Rektor Janji Berikan KIP Jika Ada Penambahan Kuota

Untuk Rizki Rahmat, Penyandang Difabel

—-

Rektor Universitas Tadulako, Prof Dr Ir Mahfudz berjanji memberi perhatian khusus kepada Rizki Rahmat, mahasiswa yang baru lulus dalam SMMPAT Universitas Tadulako 2020/2021 penyandang disabilitas. Perhatian itu akan diberikan dengan menurunkan UKT Rizki Rahmat ke Katagori K1. Rizki lulus di Program Studi PPKn.

Rizki Rahmat

Dalam keterangannya, Prof Mahfudz mengaku baru diberitahu bahwa ada penyandang disabilitas yang lulus sebagai mahasiswa baru di Untad. Atas hal itu, Rektor langsung mengomunikasikan kepada Wakil Rektor Bidang Umum dan Keuangan, Prof Dr Muh Nur Ali agar UKT mahasiswa bersangkutan diturunkan menjadi UKT K1.

“Kita apresiasi semangat ananda Rizki Rahmat. Meskipun ada keterbatasan secara fisik, tetapi tidak mengurangi semangatnya untuk menempuh pendidikan tinggi,” jelas Rektor.

Tidak sampai di situ, Prof Mahfudz mengemukakan, pemberian UKT K1 itu hanya bersifat sementara.
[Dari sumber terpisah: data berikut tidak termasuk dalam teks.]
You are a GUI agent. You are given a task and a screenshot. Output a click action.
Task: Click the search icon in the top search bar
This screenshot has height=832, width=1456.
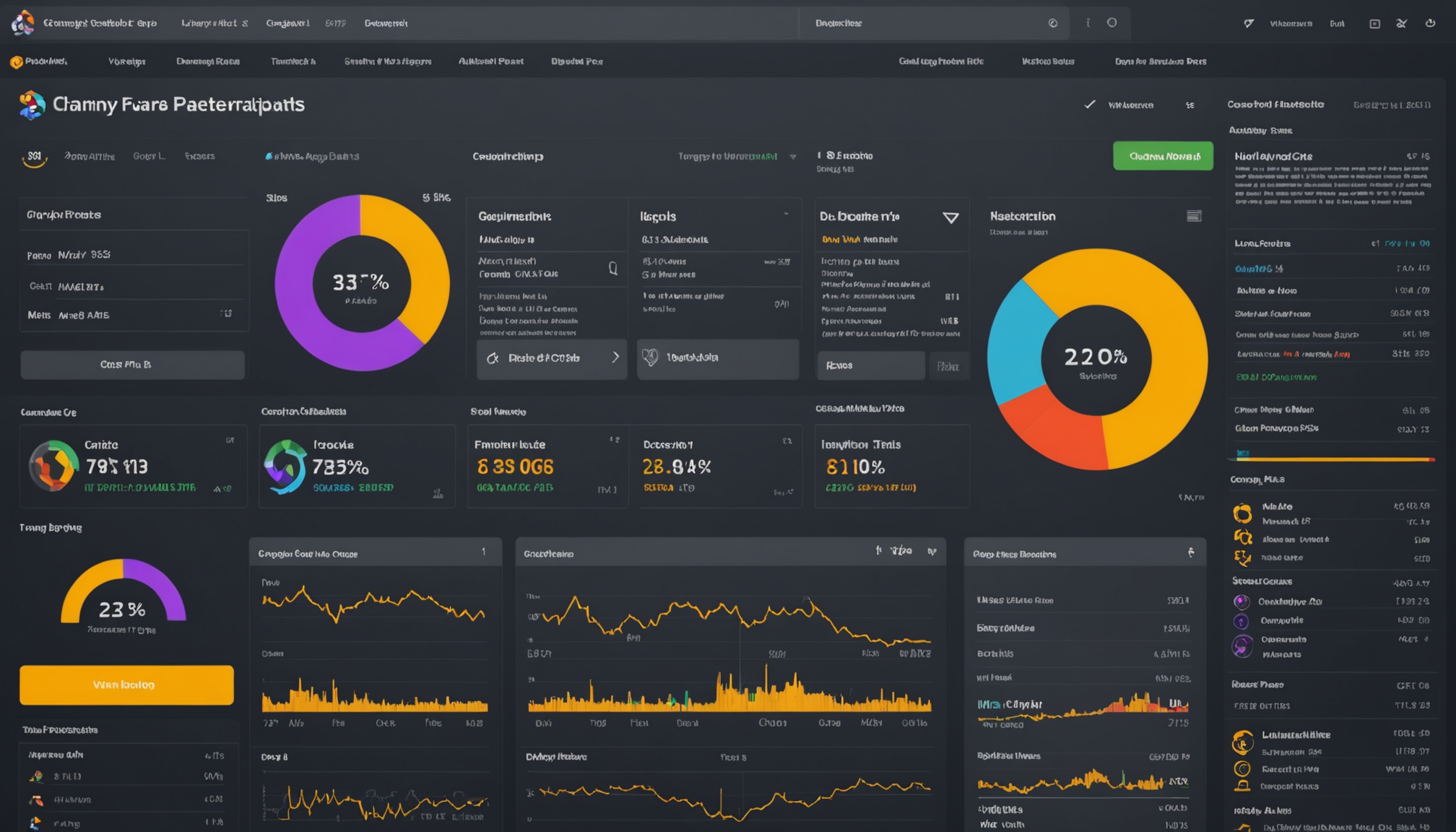coord(1053,23)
Dirinya juga telah menginstruksikan kepada Kepala BAKP, Dr Munari agar memasukkan Rizki Rahmat, yang lulus melalui Jalur SMMPTN itu ke dalam daftar calon penerima KIP Kuliah. Jika menerima KIP Kuliah, Rizki Rahmat akan dibebaskan dari tanggungan UKT.

“Nama ananda Rizki sudah kami masukkan dalam KIP Kuliah. Sebelumnya dia memang tidak diusulkan dari sekolah. Namun, setelah melihat kondisi ananda yang begitu semangat, saya menginstruksikan kepada Kepala BAKP agar jika ada tambahan KIP Kuliah, ananda Rizki Rahmat harus dimasukkan,” jelas Rektor.

Rizki Rahmat sendiri merupakan mahasiswa baru Universitas Tadulako yang diterima melalui jalur SMMPTN di Program Studi PPKn. Rizki Rahmat memiliki keterbatasan dalam beraktivitas karena kekurangan anggota tubuh berupa dua tangan dan satu kaki. Meskipun dibatasi secara fisik, semangatnya untuk kuliah tidak surut sehingga memantik empati dari Rektor Universitas Tadulako.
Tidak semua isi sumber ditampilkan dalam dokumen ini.